Adopting a poker-face to stare down Labour rebels and gamble on the enemy within folding requires nerves of steel and political guile he’s rarely displayed in No 10.
Gordon Brown when Prime Minister skilfully and narrowly trumped a hat-trick of coup attempts, including Cabinet resignations, in 2008, 2009 and 2010. So you have to wonder if the great clunking fist’s global finance envoy role includes advice on how to smash upstarts.
READ MORE: Wes Streeting ally Jess Phillips’s scathing resignation letter in full
One wise Labour head predicted the battle of the lists before faithful’s produced a rear-guard stay petition of 100+ loyalists outnumbering almost as many traitors demanding Starmer go. Praetorians adopted Brown’s tactics in effectively challenging hesitating Health Secretary Wes Streeting’s supporters to put up 81 names or shut up, a wrecking strategy Big Gordie successfully deployed to cower Foreign Secretary David Miliband’s fan band into silence.
Intriguingly Starmerites despatched to big-up their line manager to the media after the Cabinet meeting(Peter Kyle, Steve Reed, Pat McFadden and Peter Kyle) would likely all be Wesleyites in any future ballot. Hinting any contest without King of the North Andy Burnham would be illegitimate is delicious hypocrisy from a divide and rule camp when Starmer blocked the Greater Manchester Mayor’s byelection candidacy.

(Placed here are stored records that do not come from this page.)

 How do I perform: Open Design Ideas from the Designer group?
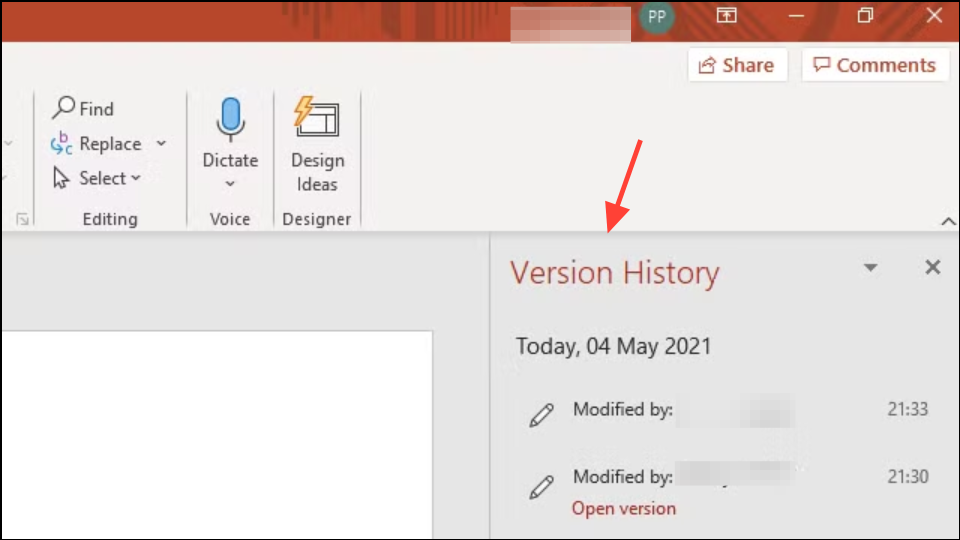click(x=317, y=145)
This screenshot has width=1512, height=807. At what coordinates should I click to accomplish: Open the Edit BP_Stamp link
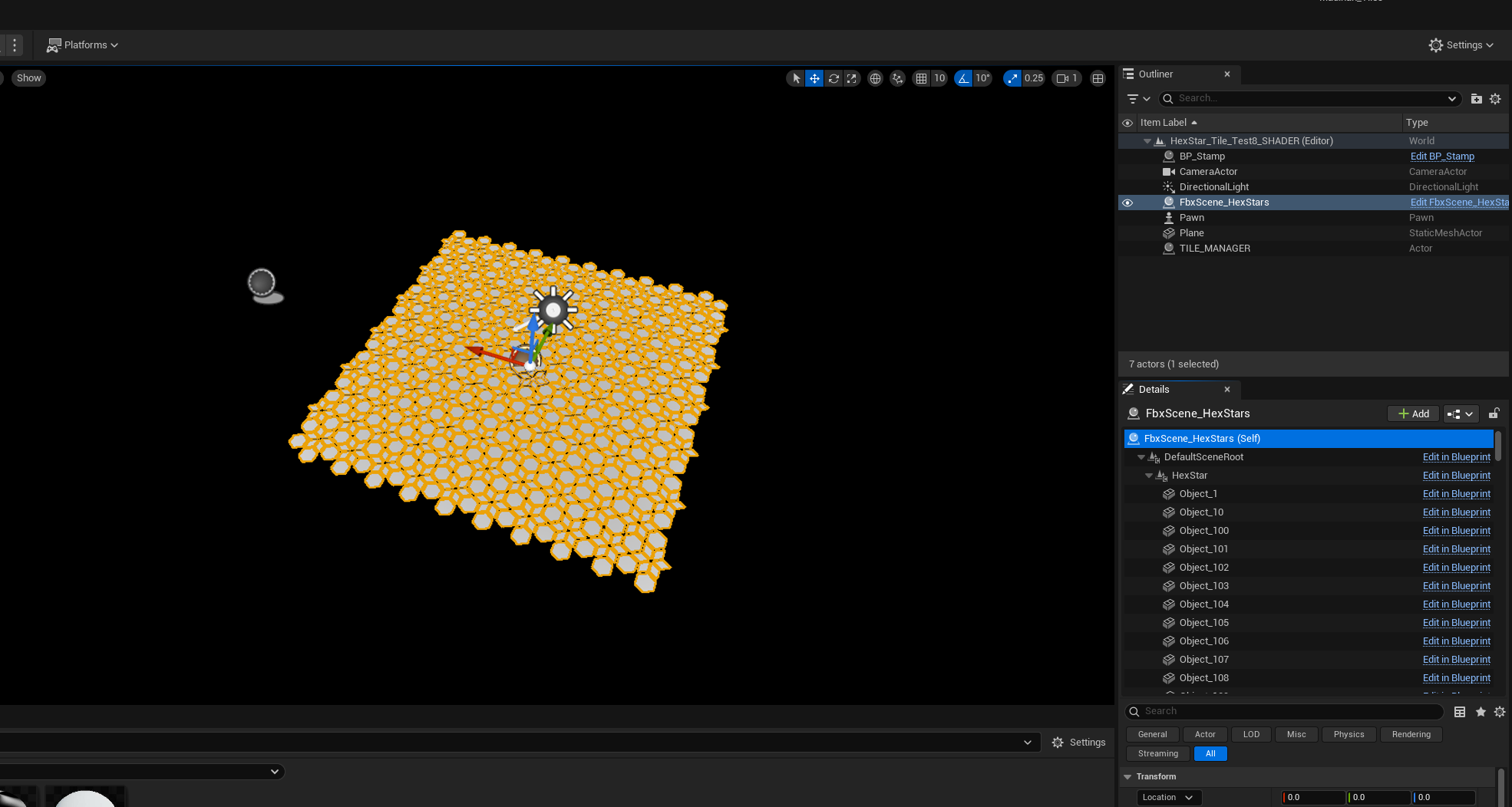click(1442, 156)
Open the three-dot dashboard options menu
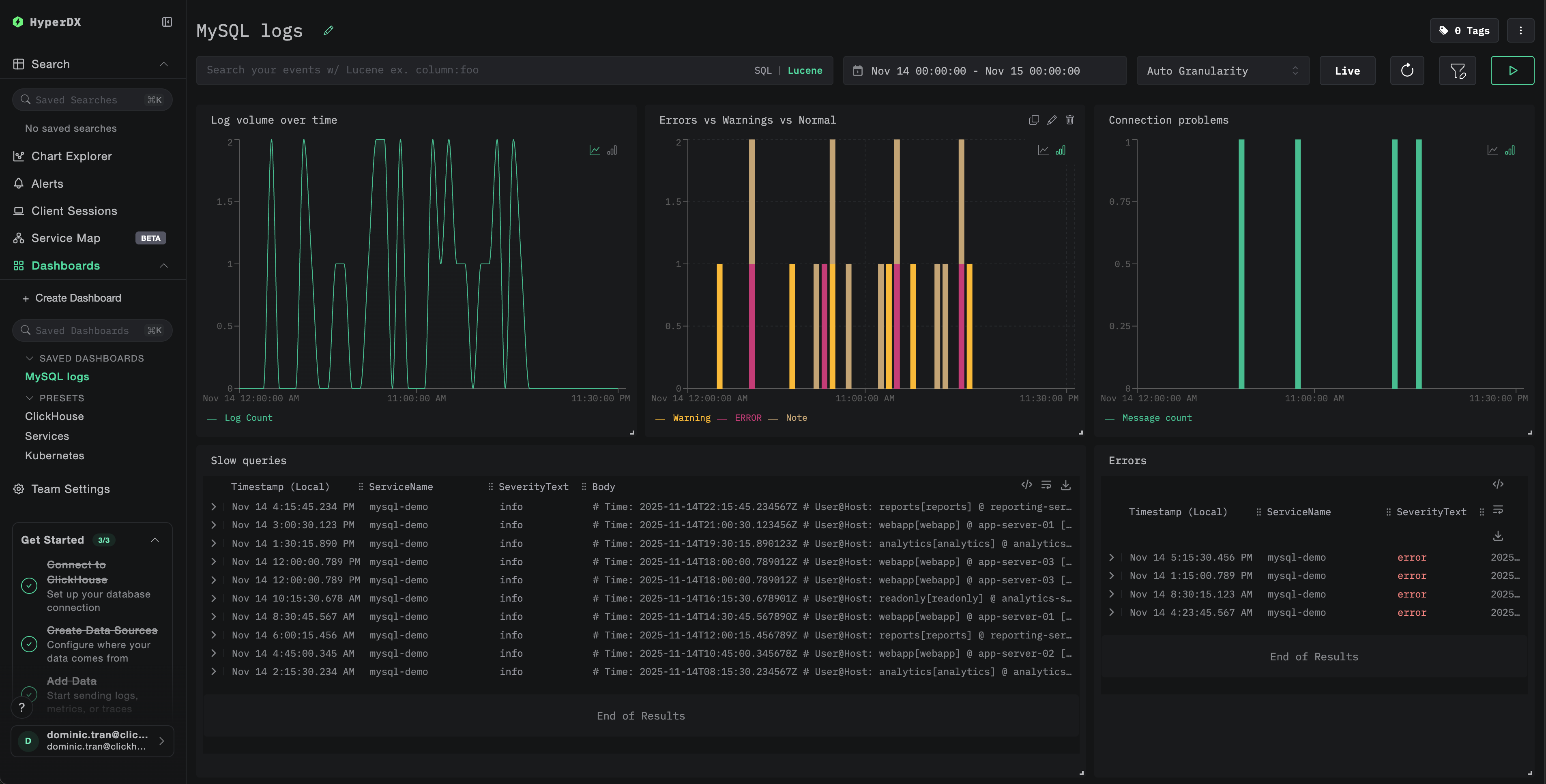 [1520, 30]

Should Starmer’s Alamo defences be overwhelmed by hostile forces demanding his head, the PM could take the Tony Blair option by pre-announcing his goodbye for later this year or next to escape immediate execution. The Dignitas departure, death with dignity, would spare Starmer the crushing humiliation of Boris Johnson and Liz Truss trampled by stampeding Tory herds.
Blair put on a brave face, pretending he recognised it was time to move on, yet he was a veteran in post 10 years while toddler Starmer not yet two would convince only the criminally gullible his eviction was mutually agreed. One course of risky action would be a reverse Corbyn, engineering a Parliament Labour Party confidence vote to prove most MPs are with him to head off a formal challenge.
Jeremy Corbyn’s critics won their PLP battle and lost the resulting party war as Comrade Jezza was rejected by MPs then re-elected by members. Starmer might convince MPs to stick with him for now but would almost certainly see him awarded a P45 by bloodied troops on the ground against multiple alternatives.
Or wife Lady Vic could tell hubby the game is up, Kryptonite ratings a time for him to stop posing as Superman and return to a quiet Clark Kent life. Whatever Starmer does, the skids feel under him and the country is on the verge of a record seventh PM in only 10 years.